We can also apply partial diffusion while taking advantage of C2 symmetry. To do this, the input needs to be an asymmetrical unit PDB file, with the binder in chain A and the target in chain B (processed from an already predicted complex).
For example, the contig can be specified as: 80-80/0 B1-23/B67-134 80-80/0 B1-23/B67-134.

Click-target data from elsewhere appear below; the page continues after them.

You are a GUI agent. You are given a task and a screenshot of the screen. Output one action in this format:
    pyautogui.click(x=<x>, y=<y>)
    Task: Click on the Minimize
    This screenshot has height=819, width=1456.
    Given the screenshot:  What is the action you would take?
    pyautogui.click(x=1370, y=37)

python /RFdiffusion_path/run_inference.py \
--config-name=symmetry \
inference.symmetry="C2" \
inference.output_prefix={output_prefix}
inference.input_pdb={pdb} \
contigmap.contigs=[{contigs}] \
inference.num_designs={number_of_diffusions} \
diffuser.partial_T={steps} \
potentials.olig_intra_all=True \
potentials.olig_inter_all=True \
potentials.guide_scale=2 \
potentials.guide_decay="quadratic"These newly refined designs can then be validated using ProteinMPNN and AlphaFold2.
For the final selection of binders, we used PyRosetta to compute a range of structural and energetic metrics, helping us identify the most promising candidates. The script scripts/pyrosetta_metrics.py generates these metrics, with key ones including ddg, rg, charge, sap, shape_comp, cms, ddg_cms, and vbuns.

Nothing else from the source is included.